You can be fully addicted to a substance without it causing you any significant problem in life. The most common example is coffee for many millions of people (not all coffee drinkers of course).Many coffee drinkers have significant problems if they stop completly for a week. Those are addicts, coffeholics.For me an alcoholic is someone who if he stops drinking for a week has s

If you're drinking enough to actually cause physical withdrawal symptoms (i.e. DTs), you're basically in tramp drinking cheap aftershave territory. The vast majority of people I'd call "alcoholics" don't get anywhere near that point. Keep in mind "cravings" are not really physical withdrawals, they're psychological withdrawals, unlike getting "sick" for a heroin addict, for example.


by Trolly McTrollson m

The ones who tell themselves "I don't have a problem, I can go a whole lunch without drinking."

My favourite ones are:

- I'm not an alcoholic, alcoholics go to meetings.
- I don't have a drinking problem, goes in my mouth every time.
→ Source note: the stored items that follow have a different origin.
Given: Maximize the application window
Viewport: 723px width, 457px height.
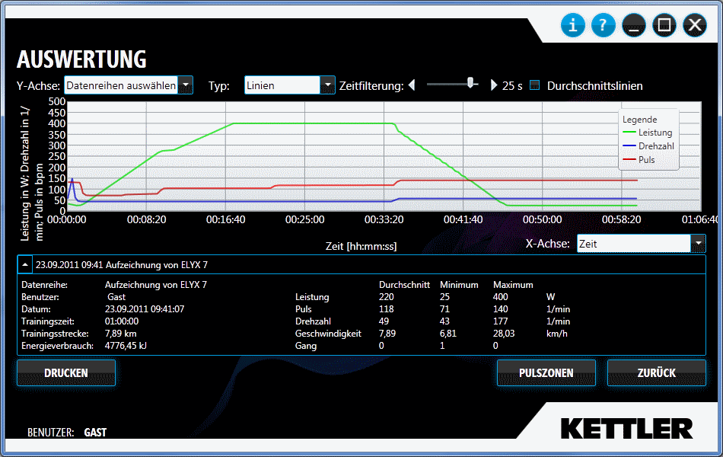Looking at the screenshot, I should (x=664, y=25).
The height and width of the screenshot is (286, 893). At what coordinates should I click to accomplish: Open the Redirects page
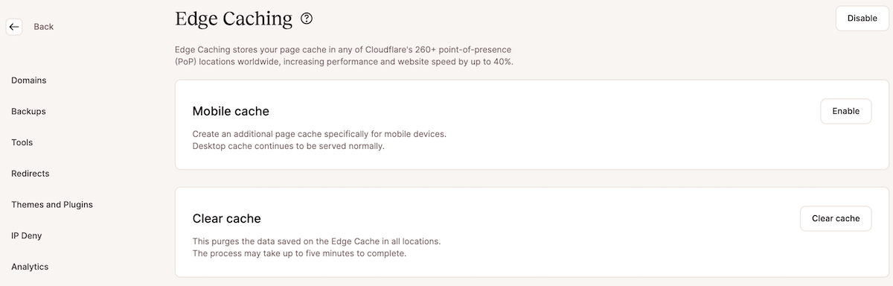pos(31,174)
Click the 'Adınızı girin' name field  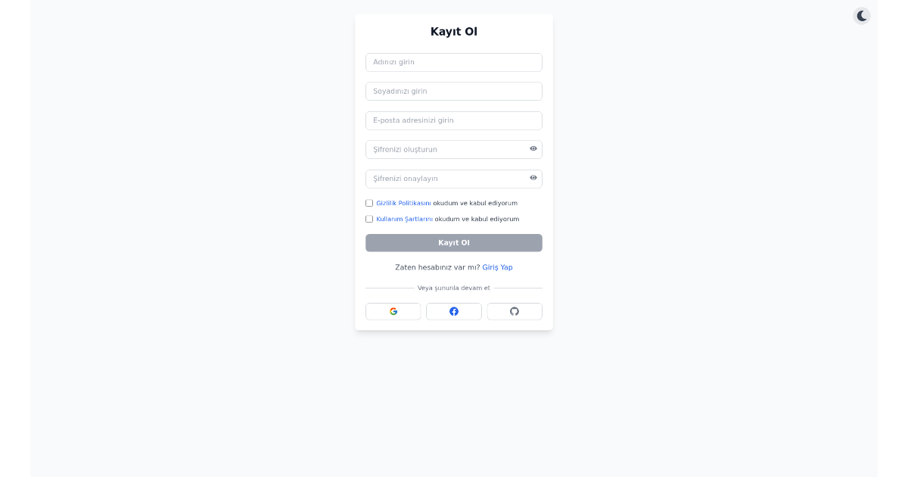(454, 62)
I can quit drinking. I do it every night.


Or, as George Best put it "in 1969 I gave up smoking, women, and alcohol. Worst 20 minutes of my life".


by d2_e4 m

If you're drinking enough to actually cause physical withdrawal symptoms (i.e. DTs), you're basically in tramp drinking cheap aftershave territory. The vast majority of people I'd call "alcoholics" don't get anywhere near that point. Keep in mind "cravings" are not really physical withdrawals, they're psychological withdrawals, unlike getting "sick" for a heroin addict, for exa

I've had DTs more times than I can remember and was never tempted to start morning drinking. I drank most evenings for pleasure with others and never alone and enjoyed taking a break from it every now and then so I don't think I met the alcoholic criteria (despite often pushing it further than others wanted to), unlike one guy I often drank with for a couple of years who was often so visibly pissed in the afternoon he came close to losing his job over it.


by jalfrezi m

I've had DTs more times than I can remember and was never tempted to start morning drinking. I drank most evenings for pleasure with others and never alone and enjoyed taking a break from it every now and then so I don't think I met the alcoholic criteria (despite often pushing it further than others wanted to), unlike one guy I often drank with for a couple of years who came c

I doubt you had DTs. People say that without knowing what it really is. Real DTs can be fatal.


shaking, shivering, irregular heart rate, and sweating

Come on


by jalfrezi m

Come on

Yeah, curling up in the fetal position and going "why is it so ****ing hot/cold in here" for about 10 hours is pretty standard, still not DTs, although it has that in common with the onset of DTs.


Well it says it lasts several days but I found that the hair of the dog soon halted my research into that possibility.


Alcohol doesn’t have real physical withdrawals? Like heroin? You sure about that ? Wanna bet ?


Yeah some of you have massive delusions about what an unhealthy relationship with alcohol or functional alcoholism looks like. "He's not an alcoholic, he doesn't drink in the morning, sometimes doesn't drink at lunch, doesn't get DTs..." bro, it's time to stop and think.


by PointlessWords m

Alcohol doesn’t have real physical withdrawals? Like heroin? You sure about that ? Wanna bet ?

It does. They're called DTs. Try that reading thing we talked about.